«Sejam viajantes, não turistas»

Dezembro 2017 / Invencíveis

Sílvia Amaral diz olá ao mundo em oito idiomas: português, italiano, francês, inglês, espanhol, birmanês, sango e suaíli. Já pisou quatro dos cinco continentes – só lhe falta a Oceânia e, já agora, os polos.

Ela recebeu dos pais a ideia da missão além-fronteiras. Eles conheceram-se em Moçambique. O pai era diretor de uma escola na cidade da Beira. A mãe fazia voluntariado com uma congregação de freiras, que formava mulheres em ofícios domésticos, para as ajudar a criar rendimentos. E Sílvia cresceu a ouvir os pais a contar as suas missões em Moçambique, e os amigos dos pais – entre os quais alguns missionários combonianos – a narrar a aventura do anúncio do Evangelho e da promoção humana em toda a África.

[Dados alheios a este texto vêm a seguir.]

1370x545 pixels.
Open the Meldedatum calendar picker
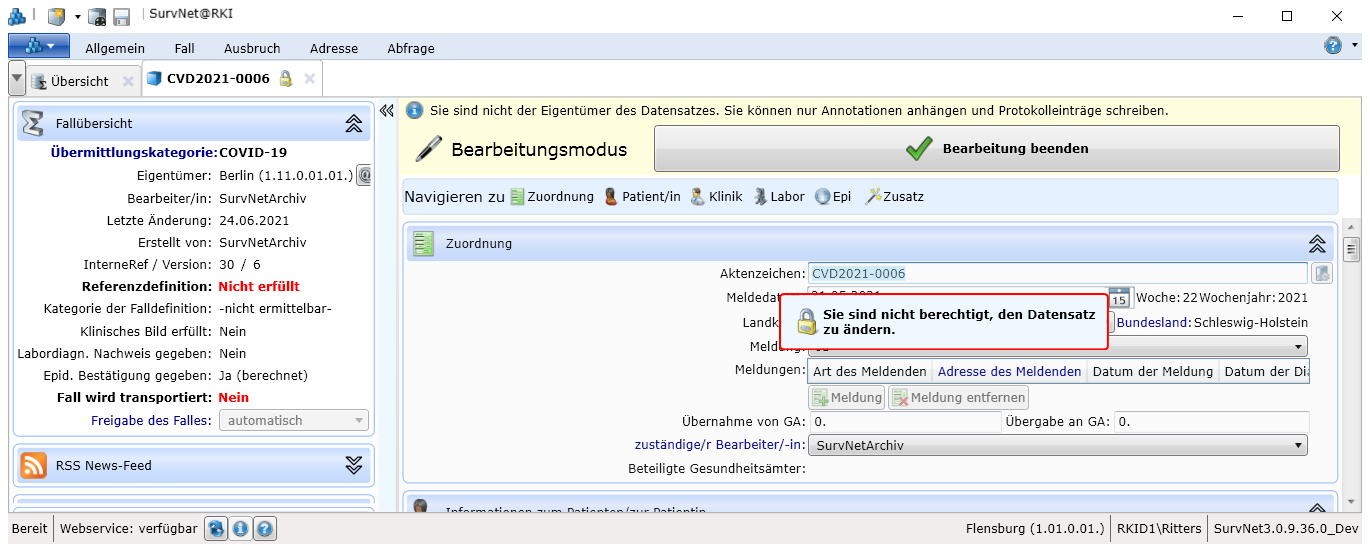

Sílvia inscreveu-se nos escuteiros, atraída pela possibilidade de exercitar o espírito de serviço, de ajudar os outros, fazer voluntariado, cuidar da Natureza. Como todos os escuteiros, praticava (pelo menos) uma boa ação por dia.

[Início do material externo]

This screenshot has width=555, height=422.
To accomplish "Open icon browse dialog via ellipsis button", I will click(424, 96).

Seguiu-se a universidade e também ali as atividades mais significativas para Sílvia eram as campanhas do Banco Alimentar contra a Fome e a visita e animação de lares de idosos.

Em 2005, dois colegas escuteiros e amigos seus da paróquia da Charneca da Caparica foram em missão com a ONG Leigos para o Desenvolvimento. O amigo foi para Moçambique e o destino da amiga foi Angola. Em Sílvia nasceu, então, o sonho de fazer um ano de voluntariado.

Missão no Peru

Sílvia concluiu o curso de Arquitetura. Empregou-se. Tornou-se independente. E o sonho do voluntariado parecia ficar para trás. Todavia, passados quatro anos, não estava satisfeita com o trabalho. Não se sentia feliz. Renasceu nela o sonho do voluntariado.

Sílvia procurou organizações com projetos ligados às crianças, por um período de um ano e na América Latina. E encontrou a Fundação Mama Alice, que desenvolve atividades na cidade de Ayacucho, no Peru, com crianças da rua.

Viveu dez meses de voluntariado missionário no Peru. Desenvolveu atividades de ATL com crianças e adolescentes, dos 4 aos 16 anos, naquela região pobre e afetada pelo terrorismo. Deu apoio escolar, lúdico e educativo (aulas de inglês e de música).

Na Cruz Vermelha Internacional

No Peru, Sílvia conheceu a Cruz Vermelha Internacional. O voluntariado passou a ser o seu modo de vida. Desde 2014, pertence a esta organização humanitária que trabalha em zonas afetadas por conflitos armados. Em 2015, partiu para Mianmar; em 2016, para a República Centro-Africana; em 2018, irá para a República Democrática do Congo.

O lema de Sílvia é: «Sejam viajantes, não turistas. Os turistas passeiam e observam. Os viajantes vivem as experiências ao seu alcance com a população local.»